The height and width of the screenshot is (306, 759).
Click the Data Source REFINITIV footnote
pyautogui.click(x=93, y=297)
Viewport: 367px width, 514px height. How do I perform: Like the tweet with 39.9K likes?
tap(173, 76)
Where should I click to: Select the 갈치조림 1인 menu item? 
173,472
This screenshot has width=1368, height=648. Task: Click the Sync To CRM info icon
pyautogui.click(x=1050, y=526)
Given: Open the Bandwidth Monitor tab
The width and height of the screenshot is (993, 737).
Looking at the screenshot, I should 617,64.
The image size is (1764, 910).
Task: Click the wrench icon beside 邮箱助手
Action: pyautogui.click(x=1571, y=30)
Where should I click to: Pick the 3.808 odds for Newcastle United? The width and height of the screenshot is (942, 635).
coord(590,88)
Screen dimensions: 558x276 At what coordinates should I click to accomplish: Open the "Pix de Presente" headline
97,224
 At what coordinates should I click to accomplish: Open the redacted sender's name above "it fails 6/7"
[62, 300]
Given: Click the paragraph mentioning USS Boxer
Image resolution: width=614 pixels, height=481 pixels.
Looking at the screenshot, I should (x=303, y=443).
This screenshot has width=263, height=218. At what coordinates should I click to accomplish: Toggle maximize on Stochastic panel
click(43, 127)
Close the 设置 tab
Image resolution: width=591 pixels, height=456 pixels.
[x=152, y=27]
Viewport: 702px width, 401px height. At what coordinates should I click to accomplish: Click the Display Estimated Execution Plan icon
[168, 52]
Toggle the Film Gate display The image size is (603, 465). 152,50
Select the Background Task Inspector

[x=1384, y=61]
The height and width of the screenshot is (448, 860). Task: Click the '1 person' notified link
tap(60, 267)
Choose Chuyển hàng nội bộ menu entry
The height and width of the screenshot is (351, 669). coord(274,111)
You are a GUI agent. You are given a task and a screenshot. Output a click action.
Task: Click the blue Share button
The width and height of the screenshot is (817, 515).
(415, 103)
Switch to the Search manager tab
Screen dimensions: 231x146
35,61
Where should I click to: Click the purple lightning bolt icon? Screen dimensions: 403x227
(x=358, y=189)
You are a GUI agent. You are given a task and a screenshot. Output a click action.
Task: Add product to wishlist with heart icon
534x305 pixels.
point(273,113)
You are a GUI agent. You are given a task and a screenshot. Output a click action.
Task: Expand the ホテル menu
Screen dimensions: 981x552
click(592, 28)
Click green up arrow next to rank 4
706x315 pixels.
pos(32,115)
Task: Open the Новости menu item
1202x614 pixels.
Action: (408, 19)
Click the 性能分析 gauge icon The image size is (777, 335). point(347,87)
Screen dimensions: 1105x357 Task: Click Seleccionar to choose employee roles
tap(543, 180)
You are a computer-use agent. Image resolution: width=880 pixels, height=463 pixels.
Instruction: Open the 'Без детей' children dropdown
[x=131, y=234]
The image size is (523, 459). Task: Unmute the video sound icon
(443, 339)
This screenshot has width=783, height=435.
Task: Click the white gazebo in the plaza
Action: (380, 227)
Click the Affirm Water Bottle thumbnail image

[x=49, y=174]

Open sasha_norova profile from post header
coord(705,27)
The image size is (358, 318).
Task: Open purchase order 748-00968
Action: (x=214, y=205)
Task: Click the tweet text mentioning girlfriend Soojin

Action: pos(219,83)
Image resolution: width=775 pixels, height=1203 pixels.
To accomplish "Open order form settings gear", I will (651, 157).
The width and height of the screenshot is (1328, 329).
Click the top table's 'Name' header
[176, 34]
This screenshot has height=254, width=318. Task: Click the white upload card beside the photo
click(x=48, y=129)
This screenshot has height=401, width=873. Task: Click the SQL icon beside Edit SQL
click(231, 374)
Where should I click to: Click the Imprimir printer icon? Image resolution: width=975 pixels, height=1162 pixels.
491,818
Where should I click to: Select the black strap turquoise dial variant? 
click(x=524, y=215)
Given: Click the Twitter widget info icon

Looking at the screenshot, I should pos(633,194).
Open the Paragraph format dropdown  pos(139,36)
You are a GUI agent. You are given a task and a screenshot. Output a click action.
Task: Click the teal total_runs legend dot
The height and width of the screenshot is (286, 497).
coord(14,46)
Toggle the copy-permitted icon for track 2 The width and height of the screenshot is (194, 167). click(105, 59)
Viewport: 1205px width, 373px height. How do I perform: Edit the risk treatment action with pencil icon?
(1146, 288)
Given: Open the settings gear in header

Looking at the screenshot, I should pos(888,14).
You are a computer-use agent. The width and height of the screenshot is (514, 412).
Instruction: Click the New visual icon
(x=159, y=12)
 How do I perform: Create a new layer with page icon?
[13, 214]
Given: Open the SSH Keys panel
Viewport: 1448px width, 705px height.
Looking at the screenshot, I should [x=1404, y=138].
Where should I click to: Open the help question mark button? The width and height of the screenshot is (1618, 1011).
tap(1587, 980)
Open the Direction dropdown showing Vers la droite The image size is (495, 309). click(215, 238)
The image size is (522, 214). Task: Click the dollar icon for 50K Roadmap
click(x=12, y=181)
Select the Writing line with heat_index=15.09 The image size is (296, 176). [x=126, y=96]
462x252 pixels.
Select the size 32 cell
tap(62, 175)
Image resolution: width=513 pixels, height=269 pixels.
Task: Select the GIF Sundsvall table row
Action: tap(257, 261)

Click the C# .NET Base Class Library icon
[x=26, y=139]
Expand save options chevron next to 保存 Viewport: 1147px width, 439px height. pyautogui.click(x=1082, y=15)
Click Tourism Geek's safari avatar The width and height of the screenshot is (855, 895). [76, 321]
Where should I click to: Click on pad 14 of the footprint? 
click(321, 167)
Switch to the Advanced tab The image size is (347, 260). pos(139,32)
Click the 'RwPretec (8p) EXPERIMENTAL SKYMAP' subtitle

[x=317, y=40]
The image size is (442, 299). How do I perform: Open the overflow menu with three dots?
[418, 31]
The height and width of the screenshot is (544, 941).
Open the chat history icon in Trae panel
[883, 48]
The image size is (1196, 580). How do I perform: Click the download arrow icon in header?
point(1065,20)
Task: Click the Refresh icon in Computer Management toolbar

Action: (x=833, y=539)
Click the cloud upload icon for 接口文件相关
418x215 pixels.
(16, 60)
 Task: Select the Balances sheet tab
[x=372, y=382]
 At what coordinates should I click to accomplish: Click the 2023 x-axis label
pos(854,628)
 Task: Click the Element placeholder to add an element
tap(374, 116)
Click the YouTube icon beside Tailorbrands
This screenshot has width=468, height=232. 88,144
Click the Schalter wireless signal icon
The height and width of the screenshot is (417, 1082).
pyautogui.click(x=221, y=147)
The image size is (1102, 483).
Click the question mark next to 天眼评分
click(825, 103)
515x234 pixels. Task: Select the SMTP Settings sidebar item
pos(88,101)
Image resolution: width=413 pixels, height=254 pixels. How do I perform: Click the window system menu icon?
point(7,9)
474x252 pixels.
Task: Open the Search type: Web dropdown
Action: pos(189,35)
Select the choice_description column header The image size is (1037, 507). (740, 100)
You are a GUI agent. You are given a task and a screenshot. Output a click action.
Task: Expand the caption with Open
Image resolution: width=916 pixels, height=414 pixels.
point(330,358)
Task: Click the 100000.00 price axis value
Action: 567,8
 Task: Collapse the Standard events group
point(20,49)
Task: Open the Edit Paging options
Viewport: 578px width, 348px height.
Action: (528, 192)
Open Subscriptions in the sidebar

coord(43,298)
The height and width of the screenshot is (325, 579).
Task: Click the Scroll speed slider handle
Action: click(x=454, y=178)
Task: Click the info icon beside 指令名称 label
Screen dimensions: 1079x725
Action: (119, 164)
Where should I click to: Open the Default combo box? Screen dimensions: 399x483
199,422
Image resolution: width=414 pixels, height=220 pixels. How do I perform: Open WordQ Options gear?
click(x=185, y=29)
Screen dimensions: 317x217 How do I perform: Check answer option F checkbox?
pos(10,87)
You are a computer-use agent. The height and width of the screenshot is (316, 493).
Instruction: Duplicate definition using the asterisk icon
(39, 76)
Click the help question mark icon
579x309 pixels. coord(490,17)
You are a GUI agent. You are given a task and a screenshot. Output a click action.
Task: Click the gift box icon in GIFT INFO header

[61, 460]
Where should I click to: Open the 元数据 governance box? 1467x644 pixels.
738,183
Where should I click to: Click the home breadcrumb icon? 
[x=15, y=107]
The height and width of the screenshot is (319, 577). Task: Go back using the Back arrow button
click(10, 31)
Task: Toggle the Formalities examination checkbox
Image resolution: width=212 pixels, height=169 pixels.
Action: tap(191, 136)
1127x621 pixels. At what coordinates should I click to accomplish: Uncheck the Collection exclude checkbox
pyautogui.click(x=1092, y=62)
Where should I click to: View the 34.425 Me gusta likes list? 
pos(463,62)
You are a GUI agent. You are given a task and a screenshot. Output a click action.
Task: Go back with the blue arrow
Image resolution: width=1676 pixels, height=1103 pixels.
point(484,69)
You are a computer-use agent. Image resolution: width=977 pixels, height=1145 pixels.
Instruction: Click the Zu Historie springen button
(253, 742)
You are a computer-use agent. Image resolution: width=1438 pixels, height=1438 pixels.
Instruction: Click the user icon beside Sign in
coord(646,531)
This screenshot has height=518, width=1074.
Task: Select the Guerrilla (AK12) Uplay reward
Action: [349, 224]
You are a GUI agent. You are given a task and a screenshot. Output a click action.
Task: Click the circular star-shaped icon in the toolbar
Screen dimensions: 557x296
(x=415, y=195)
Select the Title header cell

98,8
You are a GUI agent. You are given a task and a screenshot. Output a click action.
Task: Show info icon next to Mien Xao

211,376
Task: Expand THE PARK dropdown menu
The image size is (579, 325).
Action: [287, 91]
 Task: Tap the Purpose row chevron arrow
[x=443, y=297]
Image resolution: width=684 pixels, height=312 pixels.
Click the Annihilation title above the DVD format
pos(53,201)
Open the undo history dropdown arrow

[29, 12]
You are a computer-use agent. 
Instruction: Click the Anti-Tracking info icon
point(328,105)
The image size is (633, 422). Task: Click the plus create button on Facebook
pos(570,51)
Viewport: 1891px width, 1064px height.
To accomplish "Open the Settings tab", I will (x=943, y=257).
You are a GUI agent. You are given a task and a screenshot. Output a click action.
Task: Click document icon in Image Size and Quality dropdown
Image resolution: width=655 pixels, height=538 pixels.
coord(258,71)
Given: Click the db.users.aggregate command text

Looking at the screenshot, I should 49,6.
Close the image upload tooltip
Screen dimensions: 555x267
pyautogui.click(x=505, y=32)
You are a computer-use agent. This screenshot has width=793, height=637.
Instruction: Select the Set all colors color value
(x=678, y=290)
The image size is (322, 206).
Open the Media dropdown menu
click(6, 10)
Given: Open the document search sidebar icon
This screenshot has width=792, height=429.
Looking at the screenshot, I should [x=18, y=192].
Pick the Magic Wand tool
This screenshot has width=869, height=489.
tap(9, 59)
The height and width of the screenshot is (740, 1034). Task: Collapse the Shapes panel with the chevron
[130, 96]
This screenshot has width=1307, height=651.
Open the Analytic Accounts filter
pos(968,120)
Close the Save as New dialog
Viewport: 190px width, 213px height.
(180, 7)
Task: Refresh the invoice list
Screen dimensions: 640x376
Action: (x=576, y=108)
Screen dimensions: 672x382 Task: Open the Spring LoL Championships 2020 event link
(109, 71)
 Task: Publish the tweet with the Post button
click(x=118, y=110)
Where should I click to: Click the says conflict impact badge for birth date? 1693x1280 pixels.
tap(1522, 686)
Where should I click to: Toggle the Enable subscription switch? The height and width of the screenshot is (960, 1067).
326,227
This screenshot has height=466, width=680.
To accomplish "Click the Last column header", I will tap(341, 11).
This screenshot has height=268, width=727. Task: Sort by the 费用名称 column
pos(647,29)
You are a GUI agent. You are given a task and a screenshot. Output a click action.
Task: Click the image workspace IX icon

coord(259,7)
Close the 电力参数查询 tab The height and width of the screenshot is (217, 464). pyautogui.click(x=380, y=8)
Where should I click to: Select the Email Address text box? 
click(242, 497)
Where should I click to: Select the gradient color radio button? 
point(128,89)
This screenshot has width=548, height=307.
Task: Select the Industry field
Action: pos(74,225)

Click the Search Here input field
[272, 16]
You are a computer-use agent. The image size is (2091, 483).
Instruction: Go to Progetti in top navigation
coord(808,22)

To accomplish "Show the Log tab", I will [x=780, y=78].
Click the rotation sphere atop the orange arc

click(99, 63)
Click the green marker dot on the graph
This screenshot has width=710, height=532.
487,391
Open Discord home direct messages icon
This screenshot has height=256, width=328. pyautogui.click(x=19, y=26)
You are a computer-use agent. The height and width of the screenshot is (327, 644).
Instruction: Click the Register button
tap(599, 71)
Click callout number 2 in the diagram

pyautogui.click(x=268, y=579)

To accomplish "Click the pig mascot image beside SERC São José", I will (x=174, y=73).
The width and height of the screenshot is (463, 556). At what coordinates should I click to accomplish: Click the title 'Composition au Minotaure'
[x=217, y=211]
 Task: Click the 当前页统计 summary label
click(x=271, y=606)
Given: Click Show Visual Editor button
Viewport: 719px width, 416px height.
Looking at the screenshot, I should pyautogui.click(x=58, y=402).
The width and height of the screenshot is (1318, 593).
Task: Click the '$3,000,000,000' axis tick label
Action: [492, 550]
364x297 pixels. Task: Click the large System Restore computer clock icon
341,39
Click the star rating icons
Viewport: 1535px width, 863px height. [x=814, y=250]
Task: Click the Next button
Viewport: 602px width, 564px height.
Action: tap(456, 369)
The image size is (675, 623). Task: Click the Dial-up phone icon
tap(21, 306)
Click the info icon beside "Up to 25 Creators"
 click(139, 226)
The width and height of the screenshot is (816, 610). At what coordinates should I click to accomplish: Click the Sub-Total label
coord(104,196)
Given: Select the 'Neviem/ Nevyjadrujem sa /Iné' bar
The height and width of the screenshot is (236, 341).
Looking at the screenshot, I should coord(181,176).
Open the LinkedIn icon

********

• _DESCRIPTION OF THE TASK_: Print everything from the first of the lines above down through the line containing "pyautogui.click(x=1050, y=526)", both included, reproducing each one character for character.

• _COMPLETED TASK_:
The height and width of the screenshot is (306, 759).
Click the Data Source REFINITIV footnote
pyautogui.click(x=93, y=297)
Viewport: 367px width, 514px height. How do I perform: Like the tweet with 39.9K likes?
tap(173, 76)
Where should I click to: Select the 갈치조림 1인 menu item? 
173,472
This screenshot has width=1368, height=648. Task: Click the Sync To CRM info icon
pyautogui.click(x=1050, y=526)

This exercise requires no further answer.